EXTRACTED DATA =>
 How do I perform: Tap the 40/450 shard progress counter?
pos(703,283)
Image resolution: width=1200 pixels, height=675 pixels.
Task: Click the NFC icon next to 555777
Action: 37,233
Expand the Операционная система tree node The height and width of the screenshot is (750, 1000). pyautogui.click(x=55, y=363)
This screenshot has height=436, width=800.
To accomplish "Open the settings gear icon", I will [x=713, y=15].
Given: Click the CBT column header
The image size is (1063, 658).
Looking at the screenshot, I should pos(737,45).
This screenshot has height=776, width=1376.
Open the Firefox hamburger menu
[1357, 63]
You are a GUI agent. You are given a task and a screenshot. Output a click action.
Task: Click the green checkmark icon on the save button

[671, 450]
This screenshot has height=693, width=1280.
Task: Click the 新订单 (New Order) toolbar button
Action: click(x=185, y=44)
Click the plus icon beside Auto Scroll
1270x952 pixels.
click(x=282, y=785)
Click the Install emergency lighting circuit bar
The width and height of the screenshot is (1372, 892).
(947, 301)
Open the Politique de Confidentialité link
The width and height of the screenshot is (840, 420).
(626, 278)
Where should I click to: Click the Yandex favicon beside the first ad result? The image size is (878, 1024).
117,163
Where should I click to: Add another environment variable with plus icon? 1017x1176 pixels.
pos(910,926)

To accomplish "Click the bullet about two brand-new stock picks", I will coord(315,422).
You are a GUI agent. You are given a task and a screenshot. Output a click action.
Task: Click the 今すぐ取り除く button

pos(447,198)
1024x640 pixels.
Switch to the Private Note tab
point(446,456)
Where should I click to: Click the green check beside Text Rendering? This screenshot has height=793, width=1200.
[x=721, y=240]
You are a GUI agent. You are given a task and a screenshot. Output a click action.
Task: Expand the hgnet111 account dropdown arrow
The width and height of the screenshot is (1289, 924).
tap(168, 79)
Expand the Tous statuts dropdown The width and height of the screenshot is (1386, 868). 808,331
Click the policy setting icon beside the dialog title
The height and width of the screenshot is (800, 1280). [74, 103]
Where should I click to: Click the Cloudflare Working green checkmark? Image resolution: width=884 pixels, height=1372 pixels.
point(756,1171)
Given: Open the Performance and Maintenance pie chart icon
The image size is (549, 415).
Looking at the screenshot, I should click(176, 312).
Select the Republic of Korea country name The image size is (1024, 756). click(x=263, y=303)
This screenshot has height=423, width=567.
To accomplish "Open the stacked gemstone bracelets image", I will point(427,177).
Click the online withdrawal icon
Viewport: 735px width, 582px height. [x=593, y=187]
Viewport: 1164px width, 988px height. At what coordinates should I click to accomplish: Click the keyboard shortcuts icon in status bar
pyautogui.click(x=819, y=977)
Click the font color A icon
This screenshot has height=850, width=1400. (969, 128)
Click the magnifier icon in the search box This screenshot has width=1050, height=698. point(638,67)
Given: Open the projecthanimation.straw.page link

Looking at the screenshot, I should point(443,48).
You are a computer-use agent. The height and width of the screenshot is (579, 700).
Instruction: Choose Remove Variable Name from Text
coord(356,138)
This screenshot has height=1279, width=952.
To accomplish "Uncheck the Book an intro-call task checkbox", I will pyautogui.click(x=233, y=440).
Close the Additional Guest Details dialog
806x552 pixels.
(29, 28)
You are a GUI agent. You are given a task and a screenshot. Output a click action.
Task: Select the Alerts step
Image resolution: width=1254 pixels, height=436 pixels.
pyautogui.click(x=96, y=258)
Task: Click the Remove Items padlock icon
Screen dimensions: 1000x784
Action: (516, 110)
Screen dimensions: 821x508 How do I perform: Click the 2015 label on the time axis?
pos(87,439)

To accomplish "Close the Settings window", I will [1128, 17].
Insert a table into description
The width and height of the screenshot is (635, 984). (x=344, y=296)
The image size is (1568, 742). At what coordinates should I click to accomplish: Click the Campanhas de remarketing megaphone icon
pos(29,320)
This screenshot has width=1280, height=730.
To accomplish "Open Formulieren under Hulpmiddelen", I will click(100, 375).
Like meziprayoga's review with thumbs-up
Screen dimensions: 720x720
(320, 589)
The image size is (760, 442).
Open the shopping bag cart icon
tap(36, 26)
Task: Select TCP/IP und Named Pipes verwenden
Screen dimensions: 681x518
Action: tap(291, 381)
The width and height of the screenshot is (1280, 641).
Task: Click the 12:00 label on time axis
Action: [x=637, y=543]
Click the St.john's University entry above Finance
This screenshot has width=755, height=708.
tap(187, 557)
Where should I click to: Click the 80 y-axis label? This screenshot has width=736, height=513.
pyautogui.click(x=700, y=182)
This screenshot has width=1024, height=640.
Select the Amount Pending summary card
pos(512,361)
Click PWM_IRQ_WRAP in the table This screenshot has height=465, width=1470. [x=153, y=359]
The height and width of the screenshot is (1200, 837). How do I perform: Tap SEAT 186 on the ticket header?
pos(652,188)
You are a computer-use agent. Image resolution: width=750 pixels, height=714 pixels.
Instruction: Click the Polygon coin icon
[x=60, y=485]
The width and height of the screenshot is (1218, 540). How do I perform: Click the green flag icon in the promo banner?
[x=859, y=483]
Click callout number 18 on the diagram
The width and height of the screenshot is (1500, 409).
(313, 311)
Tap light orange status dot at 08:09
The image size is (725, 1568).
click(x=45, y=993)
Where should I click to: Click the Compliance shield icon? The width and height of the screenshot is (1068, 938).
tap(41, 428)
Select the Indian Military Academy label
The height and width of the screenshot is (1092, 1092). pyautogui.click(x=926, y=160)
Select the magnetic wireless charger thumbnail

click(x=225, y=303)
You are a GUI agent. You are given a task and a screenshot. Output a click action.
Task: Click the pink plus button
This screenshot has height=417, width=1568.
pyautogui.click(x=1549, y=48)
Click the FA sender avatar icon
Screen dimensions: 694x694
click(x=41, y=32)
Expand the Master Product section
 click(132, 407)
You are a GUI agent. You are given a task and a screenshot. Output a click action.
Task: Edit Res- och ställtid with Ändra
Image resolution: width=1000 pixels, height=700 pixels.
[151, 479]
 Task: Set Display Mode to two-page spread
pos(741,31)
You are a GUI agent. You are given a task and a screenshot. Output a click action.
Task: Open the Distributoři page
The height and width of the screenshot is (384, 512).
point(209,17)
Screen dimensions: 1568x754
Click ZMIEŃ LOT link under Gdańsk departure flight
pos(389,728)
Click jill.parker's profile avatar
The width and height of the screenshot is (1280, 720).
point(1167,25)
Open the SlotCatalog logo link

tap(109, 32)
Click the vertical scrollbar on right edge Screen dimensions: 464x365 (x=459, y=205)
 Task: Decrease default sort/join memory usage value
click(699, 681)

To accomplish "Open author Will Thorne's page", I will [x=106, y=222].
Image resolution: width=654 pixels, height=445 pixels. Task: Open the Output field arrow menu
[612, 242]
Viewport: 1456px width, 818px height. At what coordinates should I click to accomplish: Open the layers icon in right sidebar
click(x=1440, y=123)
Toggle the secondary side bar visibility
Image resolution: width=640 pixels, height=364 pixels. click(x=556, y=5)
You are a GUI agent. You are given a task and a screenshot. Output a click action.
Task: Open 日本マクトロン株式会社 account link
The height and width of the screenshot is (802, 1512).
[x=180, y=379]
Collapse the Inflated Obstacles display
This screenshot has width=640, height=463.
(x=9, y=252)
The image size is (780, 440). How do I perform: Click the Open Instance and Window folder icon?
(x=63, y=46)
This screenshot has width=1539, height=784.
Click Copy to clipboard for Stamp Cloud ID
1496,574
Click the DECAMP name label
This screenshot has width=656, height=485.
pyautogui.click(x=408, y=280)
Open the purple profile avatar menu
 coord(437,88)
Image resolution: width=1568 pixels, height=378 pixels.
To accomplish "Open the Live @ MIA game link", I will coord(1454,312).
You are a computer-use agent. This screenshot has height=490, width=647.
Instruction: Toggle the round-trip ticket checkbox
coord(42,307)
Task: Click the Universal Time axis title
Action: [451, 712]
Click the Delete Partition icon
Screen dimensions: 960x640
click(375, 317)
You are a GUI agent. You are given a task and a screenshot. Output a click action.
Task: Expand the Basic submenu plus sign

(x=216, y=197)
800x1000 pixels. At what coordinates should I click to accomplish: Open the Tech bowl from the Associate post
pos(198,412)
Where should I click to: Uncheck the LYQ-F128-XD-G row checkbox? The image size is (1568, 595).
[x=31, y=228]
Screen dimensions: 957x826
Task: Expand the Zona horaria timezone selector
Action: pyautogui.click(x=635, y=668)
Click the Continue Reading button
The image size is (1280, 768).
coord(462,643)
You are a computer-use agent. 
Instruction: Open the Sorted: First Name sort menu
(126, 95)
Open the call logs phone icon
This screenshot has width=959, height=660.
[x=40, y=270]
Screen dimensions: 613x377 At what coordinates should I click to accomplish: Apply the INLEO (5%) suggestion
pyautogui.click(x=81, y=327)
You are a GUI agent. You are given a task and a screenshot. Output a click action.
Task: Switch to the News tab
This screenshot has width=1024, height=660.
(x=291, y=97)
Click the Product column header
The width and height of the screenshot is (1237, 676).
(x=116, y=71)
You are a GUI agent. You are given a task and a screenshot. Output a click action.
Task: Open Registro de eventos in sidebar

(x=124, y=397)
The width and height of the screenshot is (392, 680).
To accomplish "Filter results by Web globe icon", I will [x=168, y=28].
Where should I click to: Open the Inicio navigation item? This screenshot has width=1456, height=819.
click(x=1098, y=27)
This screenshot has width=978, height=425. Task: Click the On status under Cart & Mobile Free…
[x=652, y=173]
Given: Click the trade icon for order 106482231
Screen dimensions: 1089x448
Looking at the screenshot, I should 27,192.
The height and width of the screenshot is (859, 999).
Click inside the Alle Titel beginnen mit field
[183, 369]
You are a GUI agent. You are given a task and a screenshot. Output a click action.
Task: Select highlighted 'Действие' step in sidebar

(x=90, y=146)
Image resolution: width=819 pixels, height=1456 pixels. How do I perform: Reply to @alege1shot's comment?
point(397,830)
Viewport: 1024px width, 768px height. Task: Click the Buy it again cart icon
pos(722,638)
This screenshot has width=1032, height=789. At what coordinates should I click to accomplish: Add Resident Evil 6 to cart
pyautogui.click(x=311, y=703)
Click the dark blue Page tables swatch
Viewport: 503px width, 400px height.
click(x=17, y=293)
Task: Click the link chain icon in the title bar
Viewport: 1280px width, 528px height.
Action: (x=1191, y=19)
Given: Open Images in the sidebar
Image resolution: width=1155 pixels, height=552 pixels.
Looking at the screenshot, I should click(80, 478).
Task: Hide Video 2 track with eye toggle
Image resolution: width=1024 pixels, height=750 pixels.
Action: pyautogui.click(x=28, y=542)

DIRECTIONS => Starting at the line with "The width and height of the screenshot is (1280, 720)." and ending at the line with "Collapse the Inflated Obstacles display", print each line of the listing above exactly, with no other lines.

RESPONSE =>
The width and height of the screenshot is (1280, 720).
point(1167,25)
Open the SlotCatalog logo link

tap(109, 32)
Click the vertical scrollbar on right edge Screen dimensions: 464x365 (x=459, y=205)
 Task: Decrease default sort/join memory usage value
click(699, 681)

To accomplish "Open author Will Thorne's page", I will [x=106, y=222].
Image resolution: width=654 pixels, height=445 pixels. Task: Open the Output field arrow menu
[612, 242]
Viewport: 1456px width, 818px height. At what coordinates should I click to accomplish: Open the layers icon in right sidebar
click(x=1440, y=123)
Toggle the secondary side bar visibility
Image resolution: width=640 pixels, height=364 pixels. click(x=556, y=5)
You are a GUI agent. You are given a task and a screenshot. Output a click action.
Task: Open 日本マクトロン株式会社 account link
The height and width of the screenshot is (802, 1512).
[x=180, y=379]
Collapse the Inflated Obstacles display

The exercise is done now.